Late Christmas Eve 2005, Demond Whiting and a friend left the recreation center at Nickerson Gardens and turned right down Compton Avenue. Whiting was 32 and an original gangster in the Bounty Hunter Bloods. The Bounty Hunters control and terrorize Nickerson Gardens, the sprawling housing development in Watts, and use it as a base for a nationwide drug-trafficking network. Whiting, who was fresh from a long stretch in prison for armed robbery, was chatting about his new life as a civilian, when someone stuck an AK-47 out the window of a passing car and fired two rounds. One hit Whiting in the back, severing his spine and paralyzing him.

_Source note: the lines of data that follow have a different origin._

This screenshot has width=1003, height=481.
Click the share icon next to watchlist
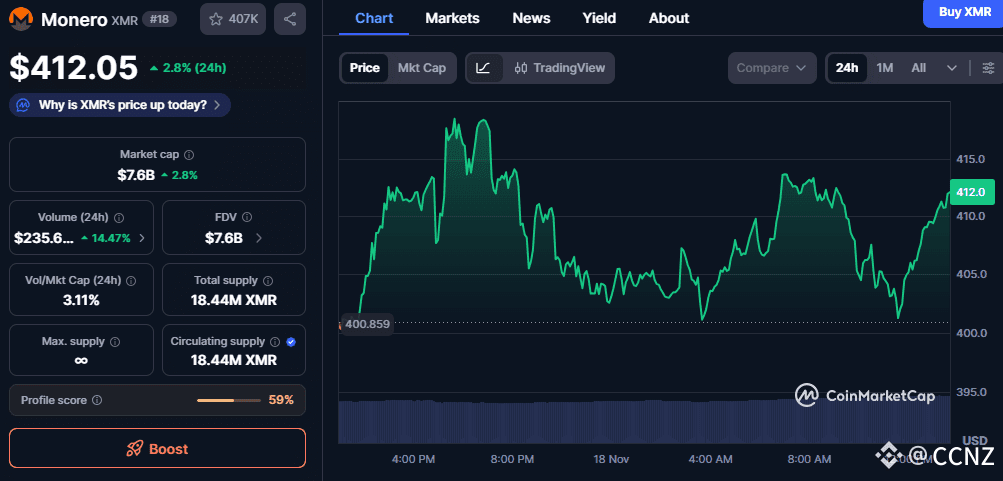289,18
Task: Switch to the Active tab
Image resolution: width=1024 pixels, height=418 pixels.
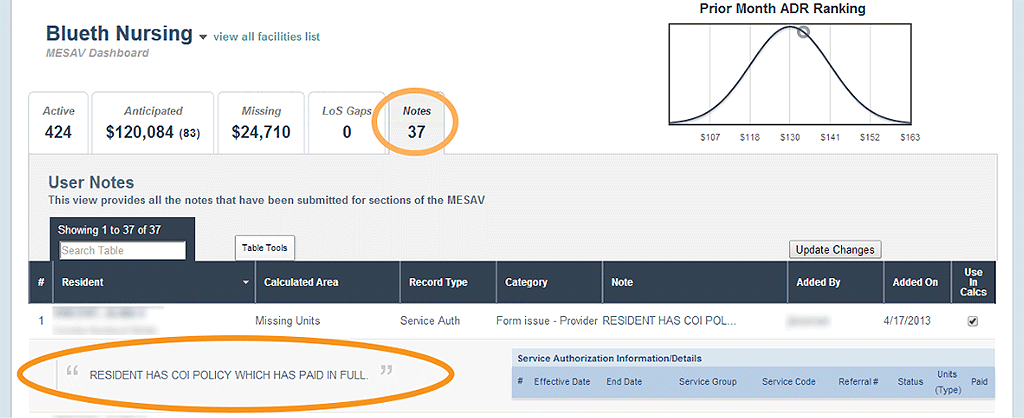Action: coord(58,122)
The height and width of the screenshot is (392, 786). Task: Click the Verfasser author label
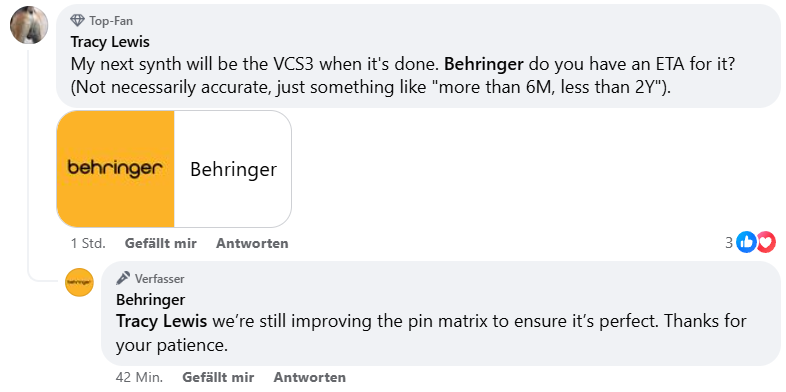[159, 279]
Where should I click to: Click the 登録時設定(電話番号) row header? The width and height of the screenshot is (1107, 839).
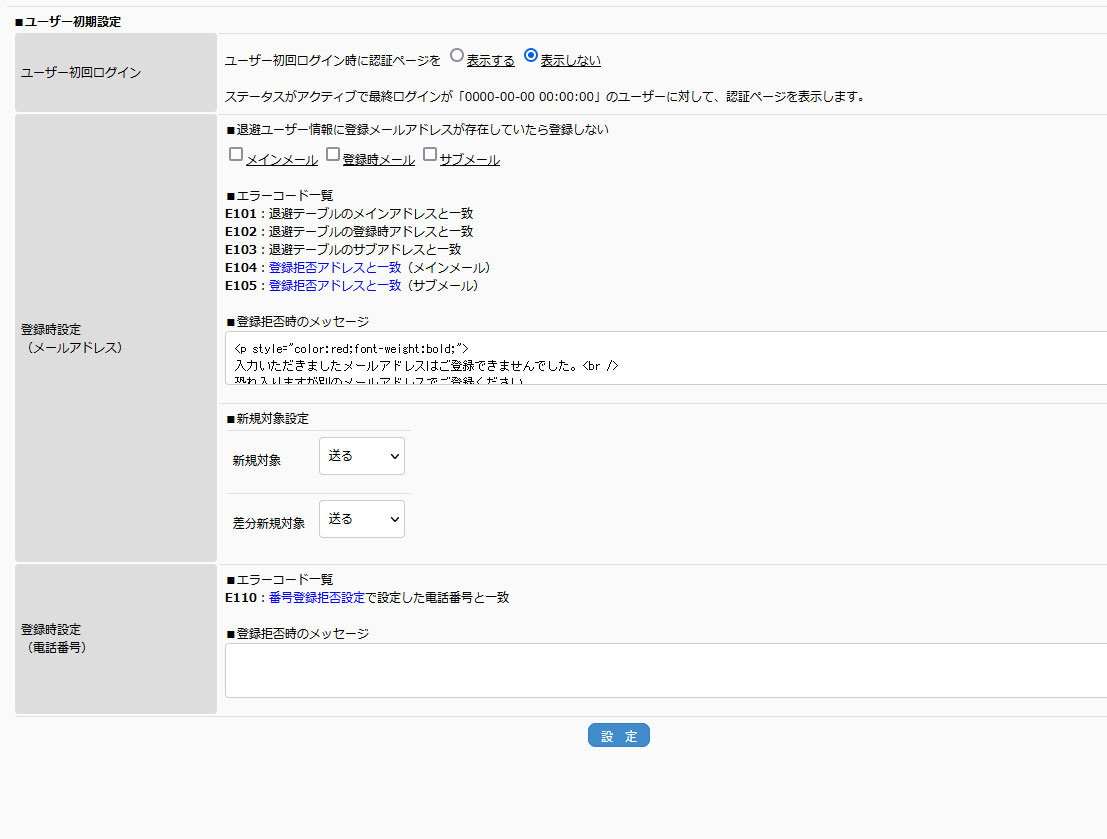116,638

Early the next morning — Christmas morning — a Bounty Hunter named Antoine Staffer, a.k.a. Pig, left Nickerson Gardens, walked about a half mile to the edge of the dusty, treeless Jordan Downs housing project, strolled up to a car and shot the driver in the face. The victim was Brandon “B.L.” Bullard, a key player in the Grape Street Crips, the gang that controls Jordan Downs. Ten minutes later, a Bounty Hunter heading into Jordan Downs for a Christmas visit with cousins was ambushed and shot seven times. Two more Bounty Hunters were murdered in quick succession. The cycle of retribution — in the form of drive-bys with AK-47s, Uzis, MAC-10s and 9mm semi*automatic handguns — lasted six weeks, left 26 people wounded, nine dead, the local schools largely empty of students, and a large swath of Watts under siege.

What triggered all this depends on whom you talk to. Some say it was an argument at a mall over a young woman, others say it was a yanked necklace. Whatever it was, it wouldn’t have taken much. This was just the latest spasm in a long-running vendetta between the Grape Street Crips and Bounty Hunter Bloods, just one of hundreds of hair-trigger blood feuds that disrupt or terrorize neighborhoods throughout Los Angeles, the most gang-saturated city in the world. No one I spoke to could explain why the Grape Street Crips and Bounty Hunter Bloods revile each other so; they only know that they do.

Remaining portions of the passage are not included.